В этом и заключено высочайшее искусство, когда вы различаете светлое и темное и после прочтения такого произведения у вас никогда не останется того послевкусия, которое остается после прочтения “Мелкого беса” или других произведений подобного рода. Глубина больших произведений как раз и заключается в том, что они сочетают этическое и эстетическое в глубочайшей гармонии, и это связано как раз с тем, что такие писатели устремлены к познанию тайны человека. Потому что человек в этом своем основном качестве не меняется несмотря на то, что изменяется историческое содержание его деятельности. Внешняя оболочка его активности изменяется, а в этом противостоянии внутри самого себя человек остается одним и тем же. Само понимание поврежденности человека первородным грехом как раз объединяет православное миропонимание и понимание настоящего писателя. У настоящего писателя вы никогда не найдете никаких утопических проектов по спасению мира и человечества.
Думаю, что после всего сказанного читателям уже вполне понятны Ваши взгляды и для них уже понятно, что за человек возглавил экспертную комиссию патриаршей литературной премии. Давайте поговорим теперь о современной литературе.
Если говорить о патриаршей премии, то как раз она находится в рамках той логики, о которой мы с вами говорили. Она дается за художественные произведения и творческий путь, в котором духовное и нравственное начала органично подчеркнуты.
То есть Пушкин мог бы удостоиться патриаршей премии?
За “Капитанскую дочку” - безусловно.
А как же “Гаврилиада”?
“Гаврилиада” должна быть понята в динамике его творческого развития.
Координаты литературной и нравственной ценности произведений, очерченные в положениях Патриаршей премии понятны, но всех интересует воплощение этой идеи в реальной жизни. Например, пассажиры московского метро, поднимаясь наверх через новый вестибюль станции метро “Маяковская”, могут прочесть на потолке очень интересные стихи, которые характеризуют Маяковского, как природно нравственного поэта, а совсем не как большевика и богохульника. Как быть с таким противоречивым поэтом как Маяковский? Можно дать ему такую премию или нет?
Думаю, что нет. Можно дать Пушкину, Гоголю, Достоевскому.
А Льву Толстому?
За “Войну и Мир” я дал бы, за “Анну Каренину” тоже, а вот учитывая, его беспрецентное желание переписать Евангелие и заменить собой апостолов и самого Христа это как раз не позволило бы Льву Николаевичу такую премию вручить. В личности человека, получившего такую премию, должна быть цельность.
На момент вручения премии?
Не на момент... Как ни крути, недаром сказано, что Лев Толстой это зеркало русской революции, много запутанных судеб сложилось благодаря его проповеднической деятельности. Его пример в какой-то степени послужил оправданием сектантства... Подобные вещи, конечно, трудно совместимы с тем, чтобы дать Льву Толстому такого рода премию.

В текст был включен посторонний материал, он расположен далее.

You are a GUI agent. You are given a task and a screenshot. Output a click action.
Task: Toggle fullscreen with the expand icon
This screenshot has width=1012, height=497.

Давайте не будем забывать о том, что вручая премию от имени Церкви, - при этом, замечу, что премиальный фонд состоит именно из церковных денег, - Святейший Патриарх не может забывать о своем пастырском долге и такая ограниченность, если строгий нравственный выбор вообще можно назвать ограниченностью, вполне объяснима и понятна любому здравомыслящему человеку.
Кому из ныне здравствующих писателей можно вручить Патриаршую премию? Думаю, что читателям “Православного книжного обозрения” будет интересен Ваш личный взгляд на современную русскую литературу. Вы можете сейчас назвать каких-то людей не в качестве лауреатов, а в качестве людей, на которых стоит обратить внимание?
Поскольку список номинантов уже существует, вести разговор о них для меня будет преждевременно. Критерии Патриаршей премии, безусловно, не легки для исполнения, тем более в наше время, когда особенно трудно сочетать высокую художественность и утверждение духовных и нравственных ценностей, потому что передоновщина преобладает. Когда смакуются “червивые и рабские” свойства человека, когда человек просто растаптывается и при этом забывается мысль Достоевского о том, что человек даже в самом низком своем падении сохраняет представление о высших человеческих ценностях.
По Передонову этого не скажешь.
Не скажешь, здесь мы действительно видим какой-то целенаправленный пафос утери высшего в человеке и нагнетание, искусственное акцентирование низшего в нем.
Вы считате, что со стороны Сологуба такое нагнетание искусственно?
Я думаю, что искусственно в том смысле, что это подыгрывание тому что русский философ Борис Вышеславцев называл профанацией человеческой культуры в цивилизации, когда все опускается, все доводится до предмета потребления. Вот кстати еще один пример общей тенденции иерархического переворота. Известны мысли Марины Цветаевой о творчестве Пушкина, когда вопреки иерархии, вопреки смыслу, вложенному в произведение самим автором, Пугачев представляется ею как герой, а Гринев как посредственность. Торжество таких героев в уме читателей и ведет к новой пугачевщине. А Гриневы, хоть и не были героями с точки зрения Марины Цветаевой, но Россия держалась именно на них.
Вам не кажется, что вместе с появлением Патриаршей литературной премии напрашивается мысль о создании связанного с ней издания в виде альманаха или, может быть, строго периодического издания, посвященного современной русской литературе.
Думаю, что да. Результаты, которые мы обнаружим в результате знакомства с присланными текстами и с теми тенденциями, которые обрисуются, когда мы соотнесем их с аналогичными тенденциями в окружающей нас литературной действительности, вполне логично было бы опубликовать. Думаю, что такое издание было бы не только уместным, но и имело бы большое значение для понимания тех важных вопросов, социальных и интеллектуальных, литературных, духовных, которые поднимает Патриаршая литературная премия.
Но как обосновать появление еще одного “толстого журнала” в глазах общества?
Дело в том, что в существующих журналах, вопросы, которые мы сейчас обсуждали, как бы рассеяны по большой площади. Их приходится выискивать, что при теперешнем культурном состоянии общества, представляется слишком сложной задачей для современного читателя. Поэтому, конечно важно, чтобы сам литературный круг Патриаршей премии был очерчен как можно более четко.